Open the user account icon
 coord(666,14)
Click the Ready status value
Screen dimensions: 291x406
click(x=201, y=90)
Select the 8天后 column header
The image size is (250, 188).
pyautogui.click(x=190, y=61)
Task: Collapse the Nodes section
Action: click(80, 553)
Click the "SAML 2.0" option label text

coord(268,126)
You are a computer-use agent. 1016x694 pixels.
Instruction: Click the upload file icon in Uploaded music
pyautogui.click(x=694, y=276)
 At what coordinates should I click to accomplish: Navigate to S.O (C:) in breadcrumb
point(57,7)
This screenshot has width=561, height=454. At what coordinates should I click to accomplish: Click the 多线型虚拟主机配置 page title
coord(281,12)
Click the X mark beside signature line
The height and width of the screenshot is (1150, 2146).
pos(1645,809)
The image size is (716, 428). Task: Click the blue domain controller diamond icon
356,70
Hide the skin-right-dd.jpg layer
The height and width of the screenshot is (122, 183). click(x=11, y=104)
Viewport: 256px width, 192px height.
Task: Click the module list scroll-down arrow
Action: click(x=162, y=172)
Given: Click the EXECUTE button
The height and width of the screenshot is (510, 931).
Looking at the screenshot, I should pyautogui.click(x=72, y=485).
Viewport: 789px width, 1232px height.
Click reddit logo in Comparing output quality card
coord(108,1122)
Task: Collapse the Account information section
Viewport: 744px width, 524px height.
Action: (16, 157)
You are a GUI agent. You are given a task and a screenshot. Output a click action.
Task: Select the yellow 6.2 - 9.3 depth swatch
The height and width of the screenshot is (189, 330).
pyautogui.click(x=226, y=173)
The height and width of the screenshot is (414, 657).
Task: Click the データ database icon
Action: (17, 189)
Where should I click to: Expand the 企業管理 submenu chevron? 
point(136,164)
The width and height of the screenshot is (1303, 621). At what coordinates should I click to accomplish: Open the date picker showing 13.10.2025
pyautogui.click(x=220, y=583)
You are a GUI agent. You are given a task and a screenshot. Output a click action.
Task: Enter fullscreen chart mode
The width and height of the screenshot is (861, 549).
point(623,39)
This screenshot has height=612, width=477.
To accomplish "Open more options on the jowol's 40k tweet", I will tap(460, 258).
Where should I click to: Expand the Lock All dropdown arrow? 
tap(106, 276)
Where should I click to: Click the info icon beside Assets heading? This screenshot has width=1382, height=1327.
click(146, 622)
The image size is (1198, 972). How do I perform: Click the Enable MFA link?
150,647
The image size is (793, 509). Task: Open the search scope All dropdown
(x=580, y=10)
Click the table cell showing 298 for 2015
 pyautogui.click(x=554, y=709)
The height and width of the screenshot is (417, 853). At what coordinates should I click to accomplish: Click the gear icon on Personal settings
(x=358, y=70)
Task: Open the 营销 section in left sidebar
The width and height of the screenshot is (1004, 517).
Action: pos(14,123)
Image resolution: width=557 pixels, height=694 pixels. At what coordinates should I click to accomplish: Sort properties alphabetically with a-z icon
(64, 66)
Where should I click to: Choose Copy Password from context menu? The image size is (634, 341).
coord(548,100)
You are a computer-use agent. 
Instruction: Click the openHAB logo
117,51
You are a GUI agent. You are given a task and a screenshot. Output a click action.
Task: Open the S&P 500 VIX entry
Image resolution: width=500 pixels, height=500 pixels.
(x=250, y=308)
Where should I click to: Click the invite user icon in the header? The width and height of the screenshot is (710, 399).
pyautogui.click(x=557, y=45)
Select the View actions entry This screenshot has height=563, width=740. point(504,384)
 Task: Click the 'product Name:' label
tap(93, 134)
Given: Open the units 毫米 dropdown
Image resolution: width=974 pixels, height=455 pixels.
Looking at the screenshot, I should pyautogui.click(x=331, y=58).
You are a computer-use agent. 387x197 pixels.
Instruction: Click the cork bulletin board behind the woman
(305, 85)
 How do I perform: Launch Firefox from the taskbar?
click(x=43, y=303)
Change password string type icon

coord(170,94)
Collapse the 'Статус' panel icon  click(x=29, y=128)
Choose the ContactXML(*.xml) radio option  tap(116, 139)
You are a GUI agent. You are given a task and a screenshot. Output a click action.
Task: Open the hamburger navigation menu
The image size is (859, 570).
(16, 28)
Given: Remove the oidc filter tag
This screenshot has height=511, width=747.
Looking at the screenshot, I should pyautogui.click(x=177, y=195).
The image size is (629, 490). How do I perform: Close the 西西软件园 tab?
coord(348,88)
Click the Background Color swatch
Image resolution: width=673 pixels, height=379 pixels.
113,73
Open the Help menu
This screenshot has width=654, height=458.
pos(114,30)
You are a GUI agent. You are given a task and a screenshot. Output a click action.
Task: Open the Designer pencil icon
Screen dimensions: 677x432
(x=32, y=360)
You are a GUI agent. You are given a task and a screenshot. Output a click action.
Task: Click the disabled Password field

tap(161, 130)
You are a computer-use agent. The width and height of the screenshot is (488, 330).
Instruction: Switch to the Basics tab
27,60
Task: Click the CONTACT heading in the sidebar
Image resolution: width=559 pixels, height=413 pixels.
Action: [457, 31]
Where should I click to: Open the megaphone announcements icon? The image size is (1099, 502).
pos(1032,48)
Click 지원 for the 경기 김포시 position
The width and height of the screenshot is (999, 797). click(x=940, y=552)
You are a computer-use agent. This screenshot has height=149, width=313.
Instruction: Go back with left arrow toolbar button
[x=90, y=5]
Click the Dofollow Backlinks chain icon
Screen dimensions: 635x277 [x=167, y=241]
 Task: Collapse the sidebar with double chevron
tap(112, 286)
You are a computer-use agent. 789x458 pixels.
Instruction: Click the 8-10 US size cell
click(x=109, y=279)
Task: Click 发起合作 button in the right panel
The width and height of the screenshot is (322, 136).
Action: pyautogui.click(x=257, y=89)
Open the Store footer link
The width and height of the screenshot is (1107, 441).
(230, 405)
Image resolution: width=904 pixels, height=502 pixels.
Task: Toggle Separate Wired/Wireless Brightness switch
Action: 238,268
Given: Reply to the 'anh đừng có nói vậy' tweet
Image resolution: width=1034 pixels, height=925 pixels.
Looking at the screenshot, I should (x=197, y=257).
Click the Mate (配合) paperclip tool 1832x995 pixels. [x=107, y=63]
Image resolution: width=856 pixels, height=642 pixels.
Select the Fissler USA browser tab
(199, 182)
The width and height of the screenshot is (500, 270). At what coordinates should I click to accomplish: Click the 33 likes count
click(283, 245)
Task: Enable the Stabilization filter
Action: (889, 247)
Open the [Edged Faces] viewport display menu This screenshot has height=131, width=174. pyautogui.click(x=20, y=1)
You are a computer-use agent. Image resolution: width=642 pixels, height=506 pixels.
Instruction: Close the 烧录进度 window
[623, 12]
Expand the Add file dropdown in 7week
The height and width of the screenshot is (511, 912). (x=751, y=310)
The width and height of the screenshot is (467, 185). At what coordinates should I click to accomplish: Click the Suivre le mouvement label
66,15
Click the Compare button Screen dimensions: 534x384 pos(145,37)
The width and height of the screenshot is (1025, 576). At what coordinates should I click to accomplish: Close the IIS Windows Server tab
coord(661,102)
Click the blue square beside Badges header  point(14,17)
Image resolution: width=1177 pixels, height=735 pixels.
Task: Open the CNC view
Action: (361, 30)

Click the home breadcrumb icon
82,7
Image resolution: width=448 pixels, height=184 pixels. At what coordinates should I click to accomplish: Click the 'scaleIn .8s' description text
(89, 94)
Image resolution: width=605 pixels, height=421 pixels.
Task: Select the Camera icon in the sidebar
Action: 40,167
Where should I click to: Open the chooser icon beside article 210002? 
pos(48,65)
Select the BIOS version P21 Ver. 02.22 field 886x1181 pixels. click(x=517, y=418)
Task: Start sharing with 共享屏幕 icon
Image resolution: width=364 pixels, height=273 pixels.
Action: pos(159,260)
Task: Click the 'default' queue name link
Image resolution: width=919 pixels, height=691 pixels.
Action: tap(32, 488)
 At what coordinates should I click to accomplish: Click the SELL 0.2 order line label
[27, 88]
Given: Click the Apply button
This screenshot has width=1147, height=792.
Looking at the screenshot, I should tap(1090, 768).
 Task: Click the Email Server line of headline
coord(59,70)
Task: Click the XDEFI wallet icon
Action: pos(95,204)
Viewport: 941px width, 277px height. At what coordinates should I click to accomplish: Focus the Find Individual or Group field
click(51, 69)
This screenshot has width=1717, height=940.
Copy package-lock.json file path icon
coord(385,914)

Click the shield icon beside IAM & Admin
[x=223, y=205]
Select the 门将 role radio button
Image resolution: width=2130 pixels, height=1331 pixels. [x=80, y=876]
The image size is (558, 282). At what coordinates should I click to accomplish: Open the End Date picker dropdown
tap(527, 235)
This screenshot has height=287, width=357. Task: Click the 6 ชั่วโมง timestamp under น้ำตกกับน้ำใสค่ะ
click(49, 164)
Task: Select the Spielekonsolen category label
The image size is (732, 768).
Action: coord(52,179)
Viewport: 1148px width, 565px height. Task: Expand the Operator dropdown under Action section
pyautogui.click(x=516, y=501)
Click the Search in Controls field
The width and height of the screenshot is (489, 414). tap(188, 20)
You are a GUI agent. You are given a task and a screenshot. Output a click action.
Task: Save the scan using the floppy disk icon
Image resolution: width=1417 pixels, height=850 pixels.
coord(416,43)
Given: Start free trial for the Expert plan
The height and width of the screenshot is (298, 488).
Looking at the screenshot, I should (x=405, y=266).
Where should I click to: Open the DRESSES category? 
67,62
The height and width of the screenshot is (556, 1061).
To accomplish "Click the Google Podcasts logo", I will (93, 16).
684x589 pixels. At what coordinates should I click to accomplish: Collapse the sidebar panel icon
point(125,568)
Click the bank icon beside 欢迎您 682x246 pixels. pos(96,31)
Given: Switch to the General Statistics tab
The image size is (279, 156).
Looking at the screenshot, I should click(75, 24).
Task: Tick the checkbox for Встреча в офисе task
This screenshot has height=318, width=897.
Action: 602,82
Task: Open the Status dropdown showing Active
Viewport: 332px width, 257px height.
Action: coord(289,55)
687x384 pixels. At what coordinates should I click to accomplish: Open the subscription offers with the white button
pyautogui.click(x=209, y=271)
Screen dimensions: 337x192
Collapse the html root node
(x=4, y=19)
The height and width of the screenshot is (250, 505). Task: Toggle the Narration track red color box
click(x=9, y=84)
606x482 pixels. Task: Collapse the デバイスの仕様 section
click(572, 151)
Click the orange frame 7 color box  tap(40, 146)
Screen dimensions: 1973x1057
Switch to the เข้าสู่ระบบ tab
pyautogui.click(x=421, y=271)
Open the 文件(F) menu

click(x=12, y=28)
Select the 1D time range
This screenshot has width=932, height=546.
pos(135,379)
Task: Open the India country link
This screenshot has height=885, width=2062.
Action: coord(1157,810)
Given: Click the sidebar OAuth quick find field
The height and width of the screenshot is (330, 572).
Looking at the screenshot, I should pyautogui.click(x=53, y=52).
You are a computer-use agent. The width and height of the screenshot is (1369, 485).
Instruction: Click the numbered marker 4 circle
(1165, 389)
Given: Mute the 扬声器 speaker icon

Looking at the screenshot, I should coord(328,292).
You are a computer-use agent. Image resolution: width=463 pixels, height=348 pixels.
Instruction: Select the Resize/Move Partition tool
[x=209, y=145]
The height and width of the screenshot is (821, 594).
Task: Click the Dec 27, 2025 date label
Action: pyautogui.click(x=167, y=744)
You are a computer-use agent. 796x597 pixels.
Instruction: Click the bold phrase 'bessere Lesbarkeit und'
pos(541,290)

> WRITTEN INSTRUCTION
Copy out the items above word for word, starting with the line that contains "Given: Start free trial for the Expert plan" and going on through the line that contains "Looking at the screenshot, I should coord(328,292).".

> EXERCISE ANSWER
Given: Start free trial for the Expert plan
The height and width of the screenshot is (298, 488).
Looking at the screenshot, I should (x=405, y=266).
Where should I click to: Open the DRESSES category? 
67,62
The height and width of the screenshot is (556, 1061).
To accomplish "Click the Google Podcasts logo", I will (93, 16).
684x589 pixels. At what coordinates should I click to accomplish: Collapse the sidebar panel icon
point(125,568)
Click the bank icon beside 欢迎您 682x246 pixels. pos(96,31)
Given: Switch to the General Statistics tab
The image size is (279, 156).
Looking at the screenshot, I should click(75, 24).
Task: Tick the checkbox for Встреча в офисе task
This screenshot has height=318, width=897.
Action: 602,82
Task: Open the Status dropdown showing Active
Viewport: 332px width, 257px height.
Action: coord(289,55)
687x384 pixels. At what coordinates should I click to accomplish: Open the subscription offers with the white button
pyautogui.click(x=209, y=271)
Screen dimensions: 337x192
Collapse the html root node
(x=4, y=19)
The height and width of the screenshot is (250, 505). Task: Toggle the Narration track red color box
click(x=9, y=84)
606x482 pixels. Task: Collapse the デバイスの仕様 section
click(572, 151)
Click the orange frame 7 color box  tap(40, 146)
Screen dimensions: 1973x1057
Switch to the เข้าสู่ระบบ tab
pyautogui.click(x=421, y=271)
Open the 文件(F) menu

click(x=12, y=28)
Select the 1D time range
This screenshot has width=932, height=546.
pos(135,379)
Task: Open the India country link
This screenshot has height=885, width=2062.
Action: coord(1157,810)
Given: Click the sidebar OAuth quick find field
The height and width of the screenshot is (330, 572).
Looking at the screenshot, I should pyautogui.click(x=53, y=52).
You are a computer-use agent. The width and height of the screenshot is (1369, 485).
Instruction: Click the numbered marker 4 circle
(1165, 389)
Given: Mute the 扬声器 speaker icon

Looking at the screenshot, I should coord(328,292).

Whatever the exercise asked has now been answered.